### Work request
For the records below, output every line from the one holding "Screen dimensions: 455x373" through the final line, unaltered, and no other lines.
::::
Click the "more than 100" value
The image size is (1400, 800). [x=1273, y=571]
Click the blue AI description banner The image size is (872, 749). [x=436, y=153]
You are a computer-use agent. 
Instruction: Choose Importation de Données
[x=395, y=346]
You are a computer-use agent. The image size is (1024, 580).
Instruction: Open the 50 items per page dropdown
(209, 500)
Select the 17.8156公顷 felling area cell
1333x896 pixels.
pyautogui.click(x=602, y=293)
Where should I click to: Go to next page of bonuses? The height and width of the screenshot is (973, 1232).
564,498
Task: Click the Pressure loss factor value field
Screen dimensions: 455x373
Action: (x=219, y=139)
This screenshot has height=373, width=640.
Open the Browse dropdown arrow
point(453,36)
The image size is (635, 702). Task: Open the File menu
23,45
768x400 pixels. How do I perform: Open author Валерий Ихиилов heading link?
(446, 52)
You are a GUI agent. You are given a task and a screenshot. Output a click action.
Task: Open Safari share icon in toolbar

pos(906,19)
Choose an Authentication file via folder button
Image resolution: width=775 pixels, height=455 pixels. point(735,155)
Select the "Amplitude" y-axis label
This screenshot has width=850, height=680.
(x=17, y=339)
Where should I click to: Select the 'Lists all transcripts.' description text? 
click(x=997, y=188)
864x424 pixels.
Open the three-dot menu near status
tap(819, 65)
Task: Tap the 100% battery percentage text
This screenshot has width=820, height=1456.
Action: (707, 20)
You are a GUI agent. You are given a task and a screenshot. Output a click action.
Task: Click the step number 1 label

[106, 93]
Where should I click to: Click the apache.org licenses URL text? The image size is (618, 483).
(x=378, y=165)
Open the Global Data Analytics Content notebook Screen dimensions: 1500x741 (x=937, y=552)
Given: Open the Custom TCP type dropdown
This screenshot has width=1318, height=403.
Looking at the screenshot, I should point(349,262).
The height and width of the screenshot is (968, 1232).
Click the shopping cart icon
::::
### Answer for the task
Screen dimensions: 455x373
Action: (x=219, y=139)
This screenshot has height=373, width=640.
Open the Browse dropdown arrow
point(453,36)
The image size is (635, 702). Task: Open the File menu
23,45
768x400 pixels. How do I perform: Open author Валерий Ихиилов heading link?
(446, 52)
You are a GUI agent. You are given a task and a screenshot. Output a click action.
Task: Open Safari share icon in toolbar

pos(906,19)
Choose an Authentication file via folder button
Image resolution: width=775 pixels, height=455 pixels. point(735,155)
Select the "Amplitude" y-axis label
This screenshot has width=850, height=680.
(x=17, y=339)
Where should I click to: Select the 'Lists all transcripts.' description text? 
click(x=997, y=188)
864x424 pixels.
Open the three-dot menu near status
tap(819, 65)
Task: Tap the 100% battery percentage text
This screenshot has width=820, height=1456.
Action: (707, 20)
You are a GUI agent. You are given a task and a screenshot. Output a click action.
Task: Click the step number 1 label

[106, 93]
Where should I click to: Click the apache.org licenses URL text? The image size is (618, 483).
(x=378, y=165)
Open the Global Data Analytics Content notebook Screen dimensions: 1500x741 (x=937, y=552)
Given: Open the Custom TCP type dropdown
This screenshot has width=1318, height=403.
Looking at the screenshot, I should point(349,262).
The height and width of the screenshot is (968, 1232).
Click the shopping cart icon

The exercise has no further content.